WHAT YOU HAVE TO DO
Your answer should be the records again, unchanged in wording and free of images.

EXTRACTED INFORMATION: Begin

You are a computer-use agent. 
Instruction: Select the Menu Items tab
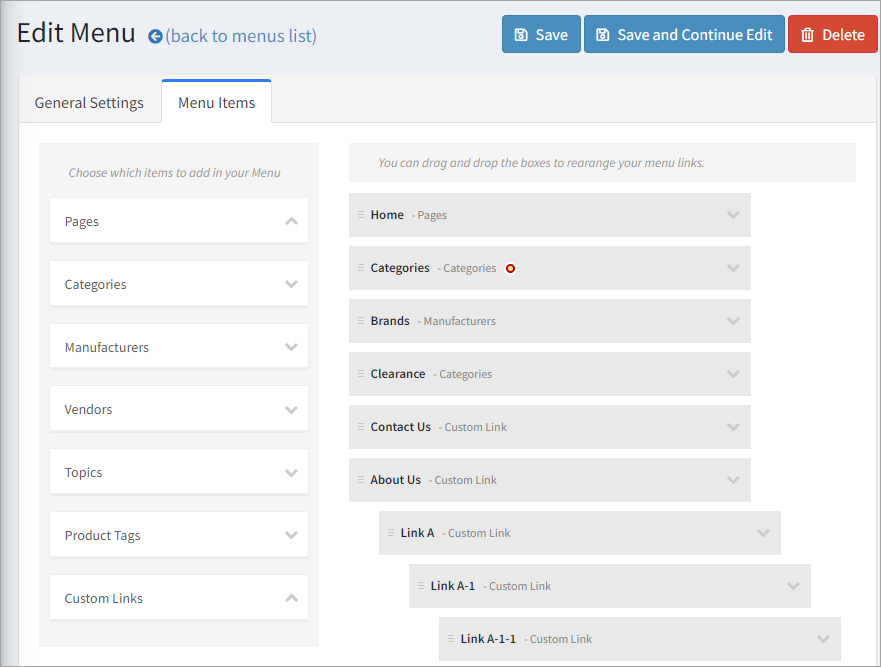216,103
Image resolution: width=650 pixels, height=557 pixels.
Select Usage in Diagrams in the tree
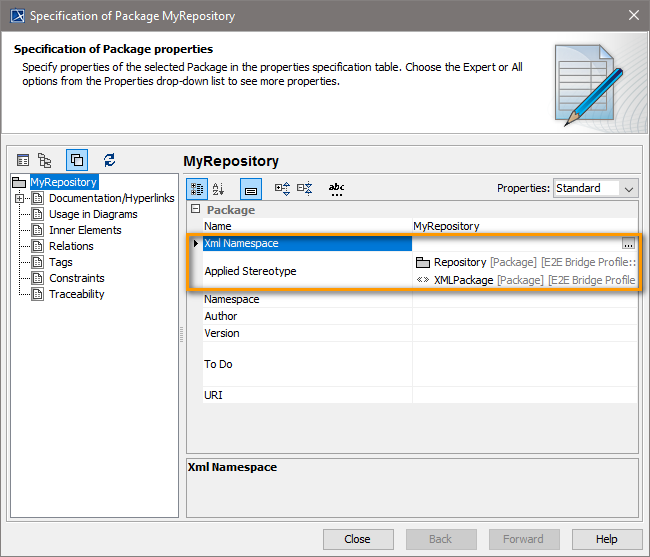pyautogui.click(x=93, y=214)
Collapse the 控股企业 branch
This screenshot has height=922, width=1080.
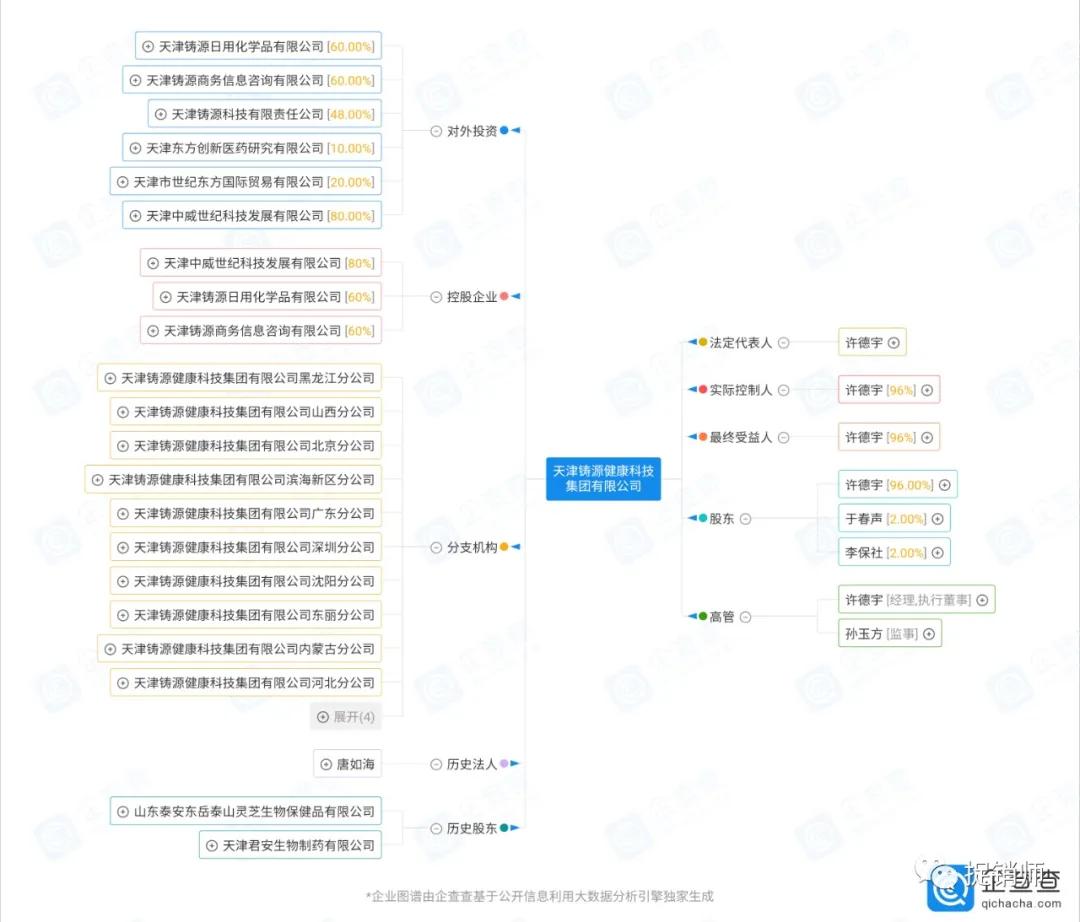click(436, 297)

EXTRACTED INFORMATION: End

RESPONSE FOR THIS EXERCISE
You are a computer-use agent. 
Instruction: Select the Menu Items tab
216,103
Image resolution: width=650 pixels, height=557 pixels.
Select Usage in Diagrams in the tree
pyautogui.click(x=93, y=214)
Collapse the 控股企业 branch
This screenshot has height=922, width=1080.
click(436, 297)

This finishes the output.